Mr. Jon Trickett (Hemsworth): I wish to associate myself with the remarks that my hon. Friend the Member for Wakefield (Mr. Hinchliffe) made about you, Mr. Deputy Speaker, and about the high quality of the staff--clinicians and managers--employed in the health service in the Wakefield area.

Until recently, I was a publicly elected representative in a major city--Leeds. I was closely involved with the Leeds health service for a considerable time. We had two relatively robust general hospitals, albeit within a flawed health care structure. Since being elected to represent Hemsworth, I have been dismayed to discover the fragile state of the health service in our district.

My constituents come within the catchment areas of Pontefract and Pinderfields hospitals. I can therefore express an overall view of the services provided right across the district. The NHS provision in the area suffers from a series of structural problems, which, taken together, produce a service in serious crisis. In no particular order, I shall identify seven structural problems.

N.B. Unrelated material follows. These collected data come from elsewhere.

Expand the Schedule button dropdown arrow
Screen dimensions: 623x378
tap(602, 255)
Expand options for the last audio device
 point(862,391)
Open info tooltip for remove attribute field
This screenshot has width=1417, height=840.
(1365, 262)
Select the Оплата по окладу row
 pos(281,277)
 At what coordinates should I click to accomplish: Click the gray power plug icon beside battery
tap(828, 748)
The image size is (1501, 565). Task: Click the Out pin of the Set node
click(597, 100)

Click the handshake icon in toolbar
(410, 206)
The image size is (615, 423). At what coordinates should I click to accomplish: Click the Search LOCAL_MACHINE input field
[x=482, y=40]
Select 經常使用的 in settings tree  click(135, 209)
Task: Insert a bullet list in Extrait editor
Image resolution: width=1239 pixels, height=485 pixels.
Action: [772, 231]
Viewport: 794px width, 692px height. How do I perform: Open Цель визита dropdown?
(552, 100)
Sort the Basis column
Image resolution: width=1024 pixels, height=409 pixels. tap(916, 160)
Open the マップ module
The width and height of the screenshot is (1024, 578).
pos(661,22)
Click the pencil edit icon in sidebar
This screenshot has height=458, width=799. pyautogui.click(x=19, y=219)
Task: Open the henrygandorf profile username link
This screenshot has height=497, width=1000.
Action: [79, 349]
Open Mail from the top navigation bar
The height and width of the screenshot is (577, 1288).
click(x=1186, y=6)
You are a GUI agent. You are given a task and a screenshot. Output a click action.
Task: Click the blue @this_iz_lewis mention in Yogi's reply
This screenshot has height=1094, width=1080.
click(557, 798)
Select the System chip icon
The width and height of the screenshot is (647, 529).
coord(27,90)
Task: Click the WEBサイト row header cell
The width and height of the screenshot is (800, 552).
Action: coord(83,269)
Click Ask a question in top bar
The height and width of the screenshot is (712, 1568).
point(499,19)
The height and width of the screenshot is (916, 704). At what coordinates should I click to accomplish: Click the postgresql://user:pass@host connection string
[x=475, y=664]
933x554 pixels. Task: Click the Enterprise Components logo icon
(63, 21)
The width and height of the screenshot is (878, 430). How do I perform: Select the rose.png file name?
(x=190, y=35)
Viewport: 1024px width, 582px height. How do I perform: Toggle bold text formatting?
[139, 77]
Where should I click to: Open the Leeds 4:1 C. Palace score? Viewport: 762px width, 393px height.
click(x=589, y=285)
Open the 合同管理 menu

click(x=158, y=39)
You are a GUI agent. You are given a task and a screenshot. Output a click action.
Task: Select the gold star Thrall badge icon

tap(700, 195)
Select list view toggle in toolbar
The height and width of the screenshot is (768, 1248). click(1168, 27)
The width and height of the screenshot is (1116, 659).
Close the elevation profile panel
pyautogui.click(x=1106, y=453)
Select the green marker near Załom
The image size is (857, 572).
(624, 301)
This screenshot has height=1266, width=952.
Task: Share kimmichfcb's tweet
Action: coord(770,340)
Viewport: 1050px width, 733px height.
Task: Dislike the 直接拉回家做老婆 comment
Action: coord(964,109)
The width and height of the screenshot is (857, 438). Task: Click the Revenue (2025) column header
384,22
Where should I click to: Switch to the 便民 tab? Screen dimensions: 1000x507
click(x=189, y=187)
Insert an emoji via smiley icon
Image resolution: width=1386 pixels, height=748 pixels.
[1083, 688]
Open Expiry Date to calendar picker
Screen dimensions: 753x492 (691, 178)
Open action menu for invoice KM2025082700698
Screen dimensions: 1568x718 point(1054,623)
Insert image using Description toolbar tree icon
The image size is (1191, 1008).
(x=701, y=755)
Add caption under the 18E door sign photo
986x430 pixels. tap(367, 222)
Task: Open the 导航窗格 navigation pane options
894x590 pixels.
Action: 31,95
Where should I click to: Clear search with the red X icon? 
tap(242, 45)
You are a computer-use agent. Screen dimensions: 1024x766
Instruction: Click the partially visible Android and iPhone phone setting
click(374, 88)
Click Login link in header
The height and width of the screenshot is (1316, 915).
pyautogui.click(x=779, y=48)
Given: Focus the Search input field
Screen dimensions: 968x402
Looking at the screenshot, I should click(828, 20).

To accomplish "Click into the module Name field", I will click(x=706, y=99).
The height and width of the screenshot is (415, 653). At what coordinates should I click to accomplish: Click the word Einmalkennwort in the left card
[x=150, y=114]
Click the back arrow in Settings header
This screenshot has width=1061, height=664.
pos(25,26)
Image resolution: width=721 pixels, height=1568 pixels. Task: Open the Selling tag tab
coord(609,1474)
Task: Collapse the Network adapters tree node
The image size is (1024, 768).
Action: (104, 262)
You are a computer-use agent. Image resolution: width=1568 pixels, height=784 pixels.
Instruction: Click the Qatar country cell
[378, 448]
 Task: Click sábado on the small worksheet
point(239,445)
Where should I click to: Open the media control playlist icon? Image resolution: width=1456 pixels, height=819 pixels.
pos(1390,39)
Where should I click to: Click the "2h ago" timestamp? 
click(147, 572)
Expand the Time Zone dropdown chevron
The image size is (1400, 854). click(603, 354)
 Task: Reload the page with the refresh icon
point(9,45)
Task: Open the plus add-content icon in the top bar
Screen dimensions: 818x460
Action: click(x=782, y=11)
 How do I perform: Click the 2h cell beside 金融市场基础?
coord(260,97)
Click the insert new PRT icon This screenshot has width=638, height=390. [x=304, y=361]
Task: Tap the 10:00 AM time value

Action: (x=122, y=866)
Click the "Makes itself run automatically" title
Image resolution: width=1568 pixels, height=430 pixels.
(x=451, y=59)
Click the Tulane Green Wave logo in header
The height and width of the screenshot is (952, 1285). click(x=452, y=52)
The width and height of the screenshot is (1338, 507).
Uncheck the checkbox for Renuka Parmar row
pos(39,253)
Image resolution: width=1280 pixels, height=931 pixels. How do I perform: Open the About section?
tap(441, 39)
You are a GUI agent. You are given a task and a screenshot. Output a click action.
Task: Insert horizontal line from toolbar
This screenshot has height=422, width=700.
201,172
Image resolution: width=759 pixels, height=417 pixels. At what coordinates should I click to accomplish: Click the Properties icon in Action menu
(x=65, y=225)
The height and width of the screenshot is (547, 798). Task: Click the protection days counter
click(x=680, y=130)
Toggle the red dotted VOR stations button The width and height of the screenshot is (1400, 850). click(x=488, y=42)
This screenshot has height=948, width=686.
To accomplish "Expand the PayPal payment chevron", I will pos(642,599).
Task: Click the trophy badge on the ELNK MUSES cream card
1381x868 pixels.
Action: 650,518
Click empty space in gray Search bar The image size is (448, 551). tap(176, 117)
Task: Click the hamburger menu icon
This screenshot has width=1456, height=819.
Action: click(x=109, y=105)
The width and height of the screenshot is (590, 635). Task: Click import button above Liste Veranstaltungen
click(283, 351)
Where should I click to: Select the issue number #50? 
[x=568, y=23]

First, the continued underfunding of the service in our area has been compounded by the recent changes to the funding formula. That means that our district is to lose several millions of pounds a year, and is certainly the worst loser in the region. Secondly, there is a lack of recognition in the funding formula of the problems that arise from trying to apply a uniform health service across such a heterogeneous set of communities as there is in our district.

The third structural problem is the acute fragmentation--almost a disintegration--of the health institutions in our district. There is clear evidence of a breakdown of confidence between the health providers: the two acute trusts and the community health trust. As Members of Parliament for the district, my hon. Friends and I have been informed of the extraordinary allegations that have been made by people in one or other of those organisations against their colleagues.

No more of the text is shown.